Trecho selecionado =>

O banco central do Brasil como empresa pública: Com a corda no pescoço e o banquinho balançando
Proposta de transformação do BCB em empresa pública levanta questões sobre sua autonomia e papel institucional, enquanto a profusão de emendas constitucionais no Brasil reflete instabilidade jurídica.
segunda-feira, 22 de abril de 2024
Atualizado em 19 de abril de 2024 15:07
Introdução
A proposta de emenda constitucional - PEC 65/2023, da qual já tratamos antes sob outro aspecto1, pretende transformar o BCB em empresa pública, ou seja, cujo controle acionário pertencerá integralmente à União.
Recordemos sob que forma esse Órgão foi criado pela Lei 4.595, de 31.12.1964 que, conforme consta do seu artigo 8º, teve nascimento na condição de uma autarquia Federal, com personalidade e patrimônio próprios. Portanto, integrante da administração indireta do Estado. Com a promulgação da Lei Complementar 179/2021 ele alcançou finalmente, depois de quase cinco décadas, uma muito esperada autonomia, na esteira dos bancos centrais estrangeiros, seguindo os modelos do direito comparado. Esse tema foi objeto da minha preocupação com um estudo aprofundado realizado em 2001, seguido de outro datado de 20052.
No tocante à atuação do BCB, destacavam-se: (i) o dever de cumprir e fazer cumprir as disposições legais pertinentes e as normas expedidas pelo Conselho Monetário Nacional - CMN; (ii) emissão da moeda; (iii) os serviços do meio-circulante; (iv) o recolhimento compulsório; (v) operações de redesconto; (vi) controle do crédito; (vii) o controle dos capitais estrangeiros; (viii) ser depositário das reservas de ouro e de moeda estrangeira e de Direito Especiais de Saque; (ix) exercer a fiscalização das instituições financeiras; (x) fiscalizar as atividades das instituições financeiras; (xi) atuar para manter em regularidade o mercado de câmbio e o equilíbrio do balanço de pagamentos; etc.

Linhas extraídas =>
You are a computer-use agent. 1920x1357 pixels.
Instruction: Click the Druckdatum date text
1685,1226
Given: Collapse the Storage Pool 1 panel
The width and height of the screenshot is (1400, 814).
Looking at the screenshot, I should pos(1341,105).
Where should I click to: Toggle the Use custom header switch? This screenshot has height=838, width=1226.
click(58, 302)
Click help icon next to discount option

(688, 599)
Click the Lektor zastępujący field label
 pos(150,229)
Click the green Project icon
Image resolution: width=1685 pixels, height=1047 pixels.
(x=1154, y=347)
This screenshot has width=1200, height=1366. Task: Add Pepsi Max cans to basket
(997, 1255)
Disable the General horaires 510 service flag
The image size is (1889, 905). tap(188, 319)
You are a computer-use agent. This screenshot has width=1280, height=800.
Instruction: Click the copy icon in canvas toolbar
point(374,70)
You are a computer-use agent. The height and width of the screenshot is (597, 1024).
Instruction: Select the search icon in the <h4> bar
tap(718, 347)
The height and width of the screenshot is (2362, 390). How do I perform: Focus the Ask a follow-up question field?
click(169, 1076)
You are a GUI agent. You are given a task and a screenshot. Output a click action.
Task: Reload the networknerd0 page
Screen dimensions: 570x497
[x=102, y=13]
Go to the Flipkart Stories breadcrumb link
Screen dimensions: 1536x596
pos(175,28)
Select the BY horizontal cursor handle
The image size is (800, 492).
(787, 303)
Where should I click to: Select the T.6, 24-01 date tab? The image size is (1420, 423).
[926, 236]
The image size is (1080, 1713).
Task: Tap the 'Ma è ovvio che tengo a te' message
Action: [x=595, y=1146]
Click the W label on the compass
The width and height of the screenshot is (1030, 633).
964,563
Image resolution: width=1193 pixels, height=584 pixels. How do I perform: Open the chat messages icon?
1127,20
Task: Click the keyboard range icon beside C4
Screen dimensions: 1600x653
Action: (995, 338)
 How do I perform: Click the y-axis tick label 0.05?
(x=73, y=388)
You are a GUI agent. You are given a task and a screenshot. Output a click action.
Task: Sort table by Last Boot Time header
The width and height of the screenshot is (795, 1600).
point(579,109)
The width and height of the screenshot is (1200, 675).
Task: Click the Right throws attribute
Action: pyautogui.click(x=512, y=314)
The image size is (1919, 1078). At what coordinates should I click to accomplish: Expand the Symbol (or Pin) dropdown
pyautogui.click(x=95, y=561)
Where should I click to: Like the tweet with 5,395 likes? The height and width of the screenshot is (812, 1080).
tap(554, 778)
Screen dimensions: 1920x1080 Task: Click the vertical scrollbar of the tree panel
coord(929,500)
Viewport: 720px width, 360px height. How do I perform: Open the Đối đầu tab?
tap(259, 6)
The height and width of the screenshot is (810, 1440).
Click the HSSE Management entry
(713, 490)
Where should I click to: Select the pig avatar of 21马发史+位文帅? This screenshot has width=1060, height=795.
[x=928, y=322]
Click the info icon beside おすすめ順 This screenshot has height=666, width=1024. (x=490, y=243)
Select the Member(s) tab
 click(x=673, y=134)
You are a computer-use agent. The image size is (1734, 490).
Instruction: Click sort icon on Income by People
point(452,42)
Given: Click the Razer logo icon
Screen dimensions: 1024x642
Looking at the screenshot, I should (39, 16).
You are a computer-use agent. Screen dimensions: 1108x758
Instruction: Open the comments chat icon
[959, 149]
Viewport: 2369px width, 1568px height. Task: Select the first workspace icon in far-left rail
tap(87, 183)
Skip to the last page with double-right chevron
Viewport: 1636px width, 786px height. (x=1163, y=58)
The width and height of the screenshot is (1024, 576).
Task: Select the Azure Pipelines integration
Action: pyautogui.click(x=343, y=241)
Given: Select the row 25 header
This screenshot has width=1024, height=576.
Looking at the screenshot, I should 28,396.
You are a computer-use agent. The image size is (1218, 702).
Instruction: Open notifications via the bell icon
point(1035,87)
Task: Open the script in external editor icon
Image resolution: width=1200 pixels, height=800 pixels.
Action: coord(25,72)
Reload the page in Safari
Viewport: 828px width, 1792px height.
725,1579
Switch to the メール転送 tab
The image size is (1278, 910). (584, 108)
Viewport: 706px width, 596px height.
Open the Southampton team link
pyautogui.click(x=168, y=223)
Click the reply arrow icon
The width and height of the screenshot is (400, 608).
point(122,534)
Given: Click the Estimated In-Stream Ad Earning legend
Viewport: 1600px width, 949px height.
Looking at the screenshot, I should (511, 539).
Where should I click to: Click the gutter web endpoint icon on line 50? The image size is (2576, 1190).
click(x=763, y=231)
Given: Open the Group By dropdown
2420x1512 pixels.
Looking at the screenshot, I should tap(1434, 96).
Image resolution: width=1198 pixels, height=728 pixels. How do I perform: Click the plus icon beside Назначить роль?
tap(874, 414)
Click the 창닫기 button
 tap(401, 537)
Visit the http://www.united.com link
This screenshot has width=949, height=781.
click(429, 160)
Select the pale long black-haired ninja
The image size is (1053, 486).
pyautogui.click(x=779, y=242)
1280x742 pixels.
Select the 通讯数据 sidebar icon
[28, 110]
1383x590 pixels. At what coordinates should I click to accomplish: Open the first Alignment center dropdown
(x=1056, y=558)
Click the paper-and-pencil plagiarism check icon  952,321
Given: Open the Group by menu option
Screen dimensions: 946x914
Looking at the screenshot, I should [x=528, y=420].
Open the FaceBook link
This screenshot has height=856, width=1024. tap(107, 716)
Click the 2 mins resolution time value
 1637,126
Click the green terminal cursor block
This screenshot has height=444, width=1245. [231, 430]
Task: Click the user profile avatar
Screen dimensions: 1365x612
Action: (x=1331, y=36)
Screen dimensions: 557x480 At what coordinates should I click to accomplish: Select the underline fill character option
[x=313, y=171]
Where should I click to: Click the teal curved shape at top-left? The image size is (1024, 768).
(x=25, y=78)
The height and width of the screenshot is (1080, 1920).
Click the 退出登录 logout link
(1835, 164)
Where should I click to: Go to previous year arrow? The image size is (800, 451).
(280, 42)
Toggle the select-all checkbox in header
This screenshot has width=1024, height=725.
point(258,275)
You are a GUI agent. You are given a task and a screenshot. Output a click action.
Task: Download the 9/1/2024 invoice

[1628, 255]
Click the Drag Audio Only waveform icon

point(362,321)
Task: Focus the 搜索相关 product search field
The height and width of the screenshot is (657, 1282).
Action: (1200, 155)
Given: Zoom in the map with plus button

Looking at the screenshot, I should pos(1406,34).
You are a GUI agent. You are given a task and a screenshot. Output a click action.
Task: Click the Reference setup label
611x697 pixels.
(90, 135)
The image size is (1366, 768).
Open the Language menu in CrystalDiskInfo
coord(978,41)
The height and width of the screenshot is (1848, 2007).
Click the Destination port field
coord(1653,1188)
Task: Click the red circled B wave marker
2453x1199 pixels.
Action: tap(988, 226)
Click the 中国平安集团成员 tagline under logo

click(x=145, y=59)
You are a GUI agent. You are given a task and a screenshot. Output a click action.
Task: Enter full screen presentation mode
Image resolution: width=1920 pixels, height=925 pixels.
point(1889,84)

Lista de tarefas =>
**1.** Repita, sem alterações, o trecho do texto sobre o BCB que vai de "segunda-feira, 22 de" até "integralmente à União.".
**2.** De acordo com o texto sobre o BCB, qual lei criou esse órgão e em que data?
As linhas acima não são necessárias.

Respostas completas =>
**1.**
segunda-feira, 22 de abril de 2024
Atualizado em 19 de abril de 2024 15:07
Introdução
A proposta de emenda constitucional - PEC 65/2023, da qual já tratamos antes sob outro aspecto1, pretende transformar o BCB em empresa pública, ou seja, cujo controle acionário pertencerá integralmente à União.

**2.** A Lei 4.595, de 31.12.1964.